Ok, so accepting that we may be biased in some unknown way, or that we may be unaware of some factor that we should include in our model, or I misunderstand?

I apologize being slow with all this, and many thank you's for the discussion!
 
#7
I will also add what a usually tack on:

"probability of obtaining a result at least as extreme as the observed one, assuming the null hypothesis is true" and correct model specification.

Most all models are assumed incorrect, but can be informative in some regards. Unless you know all of the factors affecting the outcome and their structures and relationships - you are fitting a functional form that you think is representative.
I figure that a true null encompasses all the assumptions, including model specification? If I test b1=0 for a slope in SLR, I’m assuming that b1 is the slope of a model where only x1 is in the true model. But yeah, it’s less obvious that your model needs to be correct, but really won’t be in most cases.
 

hlsmith

Omega Contributor
#8
Closer to what I am getting at using your example is, say the SLR model does not meet assumptions and there is a linear relationship with a curvature.
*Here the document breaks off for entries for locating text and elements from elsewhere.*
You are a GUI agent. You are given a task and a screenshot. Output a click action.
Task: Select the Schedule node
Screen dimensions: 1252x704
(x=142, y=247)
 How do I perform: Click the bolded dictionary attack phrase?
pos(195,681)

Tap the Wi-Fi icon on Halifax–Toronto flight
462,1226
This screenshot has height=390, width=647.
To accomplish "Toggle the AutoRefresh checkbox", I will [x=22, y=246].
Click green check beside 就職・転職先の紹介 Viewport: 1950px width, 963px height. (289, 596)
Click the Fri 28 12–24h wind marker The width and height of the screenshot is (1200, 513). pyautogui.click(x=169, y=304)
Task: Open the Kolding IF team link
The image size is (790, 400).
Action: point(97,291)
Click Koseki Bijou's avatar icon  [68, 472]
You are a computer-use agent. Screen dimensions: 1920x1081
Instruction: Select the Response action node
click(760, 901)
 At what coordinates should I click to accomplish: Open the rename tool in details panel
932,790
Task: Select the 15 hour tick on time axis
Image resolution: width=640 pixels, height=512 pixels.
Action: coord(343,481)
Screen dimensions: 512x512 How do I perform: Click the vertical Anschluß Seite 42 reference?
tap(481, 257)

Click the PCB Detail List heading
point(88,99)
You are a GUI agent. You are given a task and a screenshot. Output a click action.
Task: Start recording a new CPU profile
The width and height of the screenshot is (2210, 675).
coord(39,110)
So for you, imagine fitting a linear model to the associations between alcohol and heart disease or maybe all-cause mortality. Which may be best represented by a "J" distribution and cubic spline model. Given misspecification, this changes things on whether the true effect is identifiable.
 
#9
It doesn't say anything about error because there is not yet an alpha threshold applied to it. But then when we do apply threshold, why can we suddenly start talking about type 1 errors?
It doesn't say anything about an error at any time, pre or post alpha, by itself. The statistical theory behind a p-value has nothing to do with error rates.
Once you make a decision based on alpha and a p-value, you're correct or incorrect. In Frequentist statistics, it's irrelevant that you most often don't know whether you're wrong in the sense that it's either probability 0 or 1; just because you don't know if you made an error doesn't mean the probability is between 0 and 1.

You should dissociate the concepts of p-value and type I errors, in general. Type I errors are associated with the distinct concept of alpha.